KUTIPAN TEKS —
- London, ibu kota yang bersejarah dan megakota yang dinamis, merupakan pusat keuangan, budaya, dan politik Inggris serta Britania Raya. Berlokasi di sepanjang Sungai Thames, kota ini telah menjadi permukiman utama selama dua milenium, didirikan oleh Romawi dengan nama Londinium. Pada 7-13 Mei 2024, wartawan VISI.NEWS Mohammad Hasyim sedang melakukan kunjungan ke Kota London, yang tulisannya akan dimuat dalam beberapa serial berikut. Semoga bermanfaat.
MEMASUKI Kota London, Inggris, pada musim semi menuju musim panas antara Mei menuju Juni 2024, cuaca lebih bersahabat. Masyarakat tampak antusias untuk beraktivitas di luar rumah. Pusat Kota London seperti taman di sekitar Istana Buckingham, kawasan London Bridge, Big Bang dan ruang publik di pusat Kota London sangat ramai. Ini seperti membalas musim dingin saat udara mamaksa masyarakat lebih banyak beraktivitas di dalam rumah.
Aktivitas masyarakat yang tumpah-ruah di ruang-ruang publik kota London menjadi pemandangan lumrah bahwa aktivitas masyarakat di luar rumah semakin bergairah. Apalagi cuaca di musim semi cukup bersahabat, berkisar antara 9-21 C. Dan pada musim semi menuju musim panas inilah wisatawan banyak datang ke Kota London untuk menikmati perjalanan sejarah peradabannya yang sangat panjang.

INFORMASI YANG DIBERIKAN —

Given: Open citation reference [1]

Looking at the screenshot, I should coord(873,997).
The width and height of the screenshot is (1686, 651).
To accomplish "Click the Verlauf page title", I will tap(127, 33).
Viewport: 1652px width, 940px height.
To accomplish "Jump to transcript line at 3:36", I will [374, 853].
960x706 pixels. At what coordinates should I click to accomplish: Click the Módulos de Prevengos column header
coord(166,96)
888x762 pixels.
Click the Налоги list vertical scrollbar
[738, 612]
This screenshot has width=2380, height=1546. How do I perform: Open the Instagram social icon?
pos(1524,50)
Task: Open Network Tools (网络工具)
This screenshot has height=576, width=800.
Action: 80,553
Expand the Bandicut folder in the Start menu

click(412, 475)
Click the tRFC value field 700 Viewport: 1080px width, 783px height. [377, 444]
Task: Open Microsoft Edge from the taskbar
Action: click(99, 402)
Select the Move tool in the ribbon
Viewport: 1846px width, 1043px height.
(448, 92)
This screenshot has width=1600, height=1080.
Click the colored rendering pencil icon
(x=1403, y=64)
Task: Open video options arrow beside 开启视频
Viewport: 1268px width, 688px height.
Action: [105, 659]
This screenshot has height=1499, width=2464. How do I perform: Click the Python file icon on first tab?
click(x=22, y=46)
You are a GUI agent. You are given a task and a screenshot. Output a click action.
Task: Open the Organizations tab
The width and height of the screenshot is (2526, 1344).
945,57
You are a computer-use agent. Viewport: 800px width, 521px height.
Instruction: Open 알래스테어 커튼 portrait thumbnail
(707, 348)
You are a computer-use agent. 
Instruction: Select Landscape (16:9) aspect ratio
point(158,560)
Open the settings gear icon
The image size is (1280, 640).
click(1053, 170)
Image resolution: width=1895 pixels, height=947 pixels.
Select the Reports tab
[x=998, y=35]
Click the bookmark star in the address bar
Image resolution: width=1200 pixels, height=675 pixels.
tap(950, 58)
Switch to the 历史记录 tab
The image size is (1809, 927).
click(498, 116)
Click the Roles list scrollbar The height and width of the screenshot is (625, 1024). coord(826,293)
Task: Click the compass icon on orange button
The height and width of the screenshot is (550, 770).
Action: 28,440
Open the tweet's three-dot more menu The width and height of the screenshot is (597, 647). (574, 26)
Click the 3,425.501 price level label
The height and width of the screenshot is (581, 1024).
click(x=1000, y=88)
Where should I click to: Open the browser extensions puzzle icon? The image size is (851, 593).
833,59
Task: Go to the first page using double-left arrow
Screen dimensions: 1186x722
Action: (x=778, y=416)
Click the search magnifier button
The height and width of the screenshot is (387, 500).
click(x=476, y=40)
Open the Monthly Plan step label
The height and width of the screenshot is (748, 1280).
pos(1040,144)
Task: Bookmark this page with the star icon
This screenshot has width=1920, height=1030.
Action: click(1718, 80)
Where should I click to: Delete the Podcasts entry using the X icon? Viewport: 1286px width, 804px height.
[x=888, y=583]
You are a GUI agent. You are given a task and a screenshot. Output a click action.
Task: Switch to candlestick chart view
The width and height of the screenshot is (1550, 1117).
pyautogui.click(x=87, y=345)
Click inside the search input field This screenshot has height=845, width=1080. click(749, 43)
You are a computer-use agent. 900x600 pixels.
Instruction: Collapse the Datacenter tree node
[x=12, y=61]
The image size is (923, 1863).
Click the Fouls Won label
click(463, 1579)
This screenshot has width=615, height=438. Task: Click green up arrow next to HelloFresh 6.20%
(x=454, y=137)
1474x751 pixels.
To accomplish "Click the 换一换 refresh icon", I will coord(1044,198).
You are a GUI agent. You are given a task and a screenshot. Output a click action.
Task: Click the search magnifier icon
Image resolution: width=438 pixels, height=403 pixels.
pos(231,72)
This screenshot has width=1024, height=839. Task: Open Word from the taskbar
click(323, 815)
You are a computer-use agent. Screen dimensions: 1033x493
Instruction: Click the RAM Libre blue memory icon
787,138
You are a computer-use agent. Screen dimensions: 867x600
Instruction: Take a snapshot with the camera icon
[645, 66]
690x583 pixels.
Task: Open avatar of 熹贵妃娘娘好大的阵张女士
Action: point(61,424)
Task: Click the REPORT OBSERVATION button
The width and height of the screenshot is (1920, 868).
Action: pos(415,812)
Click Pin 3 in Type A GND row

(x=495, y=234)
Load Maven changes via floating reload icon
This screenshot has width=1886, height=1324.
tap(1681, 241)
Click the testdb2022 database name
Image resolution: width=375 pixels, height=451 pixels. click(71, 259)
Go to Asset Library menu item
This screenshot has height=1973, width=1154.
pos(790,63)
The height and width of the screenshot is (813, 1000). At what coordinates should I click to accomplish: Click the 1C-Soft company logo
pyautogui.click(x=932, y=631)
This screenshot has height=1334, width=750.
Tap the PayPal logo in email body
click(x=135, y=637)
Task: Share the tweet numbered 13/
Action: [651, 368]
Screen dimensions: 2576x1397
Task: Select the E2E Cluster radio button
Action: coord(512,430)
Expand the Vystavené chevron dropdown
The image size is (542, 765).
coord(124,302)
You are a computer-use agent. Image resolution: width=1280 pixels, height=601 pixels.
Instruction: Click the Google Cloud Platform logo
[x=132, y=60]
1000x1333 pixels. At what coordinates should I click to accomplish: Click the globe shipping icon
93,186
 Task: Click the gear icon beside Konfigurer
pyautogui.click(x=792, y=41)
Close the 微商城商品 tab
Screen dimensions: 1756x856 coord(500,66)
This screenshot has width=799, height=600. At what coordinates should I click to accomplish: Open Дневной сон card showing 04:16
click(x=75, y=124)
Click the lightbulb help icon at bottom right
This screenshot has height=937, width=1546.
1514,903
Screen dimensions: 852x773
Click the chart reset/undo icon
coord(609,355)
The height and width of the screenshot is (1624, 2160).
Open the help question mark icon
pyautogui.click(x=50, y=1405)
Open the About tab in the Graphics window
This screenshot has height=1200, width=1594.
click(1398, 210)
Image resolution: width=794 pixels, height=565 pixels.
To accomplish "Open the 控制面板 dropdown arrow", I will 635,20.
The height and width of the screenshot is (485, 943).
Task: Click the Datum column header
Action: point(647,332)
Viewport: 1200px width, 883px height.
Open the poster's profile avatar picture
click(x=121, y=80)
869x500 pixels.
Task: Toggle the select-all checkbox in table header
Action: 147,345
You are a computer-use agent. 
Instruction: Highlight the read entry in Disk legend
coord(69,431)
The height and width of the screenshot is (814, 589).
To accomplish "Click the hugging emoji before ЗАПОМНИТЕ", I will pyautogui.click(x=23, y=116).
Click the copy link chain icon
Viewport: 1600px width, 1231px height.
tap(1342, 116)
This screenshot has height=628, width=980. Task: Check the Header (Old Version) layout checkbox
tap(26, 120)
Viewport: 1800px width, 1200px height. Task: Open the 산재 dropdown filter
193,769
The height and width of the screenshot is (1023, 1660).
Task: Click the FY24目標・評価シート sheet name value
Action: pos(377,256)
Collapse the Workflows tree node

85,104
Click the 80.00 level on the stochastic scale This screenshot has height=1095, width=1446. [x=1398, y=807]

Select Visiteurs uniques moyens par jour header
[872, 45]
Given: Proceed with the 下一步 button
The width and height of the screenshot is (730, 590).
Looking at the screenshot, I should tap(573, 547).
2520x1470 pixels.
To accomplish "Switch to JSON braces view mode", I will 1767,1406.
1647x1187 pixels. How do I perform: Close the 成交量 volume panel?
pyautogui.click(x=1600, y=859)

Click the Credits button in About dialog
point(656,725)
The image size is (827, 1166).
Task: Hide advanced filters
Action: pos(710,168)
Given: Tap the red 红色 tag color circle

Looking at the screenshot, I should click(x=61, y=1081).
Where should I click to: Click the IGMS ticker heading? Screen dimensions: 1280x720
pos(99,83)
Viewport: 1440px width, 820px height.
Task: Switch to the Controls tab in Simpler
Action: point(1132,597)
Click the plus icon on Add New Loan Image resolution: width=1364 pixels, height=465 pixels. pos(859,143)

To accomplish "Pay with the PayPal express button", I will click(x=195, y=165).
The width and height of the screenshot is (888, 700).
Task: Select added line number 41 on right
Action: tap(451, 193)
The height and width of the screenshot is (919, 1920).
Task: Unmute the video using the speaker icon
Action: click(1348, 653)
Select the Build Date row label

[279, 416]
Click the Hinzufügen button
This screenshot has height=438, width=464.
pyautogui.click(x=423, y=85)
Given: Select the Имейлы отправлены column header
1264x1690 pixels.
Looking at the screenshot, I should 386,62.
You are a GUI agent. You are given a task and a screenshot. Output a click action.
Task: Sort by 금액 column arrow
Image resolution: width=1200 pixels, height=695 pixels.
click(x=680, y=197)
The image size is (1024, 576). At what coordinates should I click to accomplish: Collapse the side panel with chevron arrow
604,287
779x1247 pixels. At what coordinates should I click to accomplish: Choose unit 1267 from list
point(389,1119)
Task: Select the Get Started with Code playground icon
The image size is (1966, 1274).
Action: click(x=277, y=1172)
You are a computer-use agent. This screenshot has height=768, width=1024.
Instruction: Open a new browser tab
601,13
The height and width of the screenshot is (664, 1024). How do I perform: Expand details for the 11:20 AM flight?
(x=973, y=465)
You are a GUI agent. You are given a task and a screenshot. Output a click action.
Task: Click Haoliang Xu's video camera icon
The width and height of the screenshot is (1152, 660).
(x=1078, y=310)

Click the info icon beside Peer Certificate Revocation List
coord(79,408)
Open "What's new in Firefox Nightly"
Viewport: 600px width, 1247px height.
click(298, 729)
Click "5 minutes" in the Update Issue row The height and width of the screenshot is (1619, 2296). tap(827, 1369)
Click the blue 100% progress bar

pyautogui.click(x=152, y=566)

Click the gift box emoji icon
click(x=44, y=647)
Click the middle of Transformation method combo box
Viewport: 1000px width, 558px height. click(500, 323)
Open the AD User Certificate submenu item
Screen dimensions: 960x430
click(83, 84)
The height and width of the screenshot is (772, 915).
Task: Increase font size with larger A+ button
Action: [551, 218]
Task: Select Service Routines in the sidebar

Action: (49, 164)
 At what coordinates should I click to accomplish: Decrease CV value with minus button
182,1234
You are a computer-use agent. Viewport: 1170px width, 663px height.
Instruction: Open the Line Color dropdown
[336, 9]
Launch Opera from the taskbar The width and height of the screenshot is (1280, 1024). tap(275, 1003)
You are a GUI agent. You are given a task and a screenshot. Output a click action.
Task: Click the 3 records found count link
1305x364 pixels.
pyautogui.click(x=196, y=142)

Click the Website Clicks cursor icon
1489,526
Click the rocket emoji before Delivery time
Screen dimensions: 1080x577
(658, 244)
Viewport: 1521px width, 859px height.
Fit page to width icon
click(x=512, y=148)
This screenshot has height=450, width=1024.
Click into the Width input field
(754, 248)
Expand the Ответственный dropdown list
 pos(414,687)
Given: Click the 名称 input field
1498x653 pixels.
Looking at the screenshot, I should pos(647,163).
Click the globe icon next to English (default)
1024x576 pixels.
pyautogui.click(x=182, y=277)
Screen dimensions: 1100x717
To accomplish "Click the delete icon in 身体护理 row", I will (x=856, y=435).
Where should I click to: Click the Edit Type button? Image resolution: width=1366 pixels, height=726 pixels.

PERSYARATAN 1 — Sebutkan semua bidang yang membuat London menjadi pusat bagi Inggris dan Britania Raya menurut tulisan tentang London.
PERSYARATAN 2 — Lanjutkan tulisan tentang London mulai setelah kalimat terakhirnya.

JAWABAN AKHIR 1 — Keuangan, budaya, dan politik.

JAWABAN AKHIR 2 —
Kota London sangat menarik untuk dikunjungi. Banyak episode sejarah yang bisa dipelajari dari negara besar yang maju dari sisi peradaban, kemajuan teknologi dan tentu saja pendidikannya ini. Karena itu wajar saja jika di musim semi menuju panas ini kunjungan wisatawan meningkat. Para wisatawan tumplek ke pusat kota London untuk sight seeing, belanja atau foto-foto untuk mengabadikan momen itu dengan cara selfie ataupun berjamaah.
Rupanya, ada saja yang mengail di air keruh, memanfaatkan kesempatan dalam kesempitan. Puncak kunjungan wisatawan ke Kota London seringkali dimanfaatkan oleh “si tangan jahil” untuk melancarkan aksinya.
Para pencopet, ternyata bukan hanya di Pasar Tanah Abang Jakarta atau di Pasar Baru Bandung saja yang suka beraksi menguntit dompet pengunjung, di London pun sama. “Kemarin baru kejadian, seorang pejabat BUMN Indonesia yang datang ke sini, kaget setelah keluar dari outlet abis belanja, uangnya hilang 200 pound,” kata pemandu wisata kami, Susilo, menceritakan.
Yang mencengangkan, uang itu hilang tanpa mengambil dompet dan kartu-kartu penting di dalamnnya. Jadi si pencopet hanya mengambil uang dan tidak dengan dompet dan isi lainnya.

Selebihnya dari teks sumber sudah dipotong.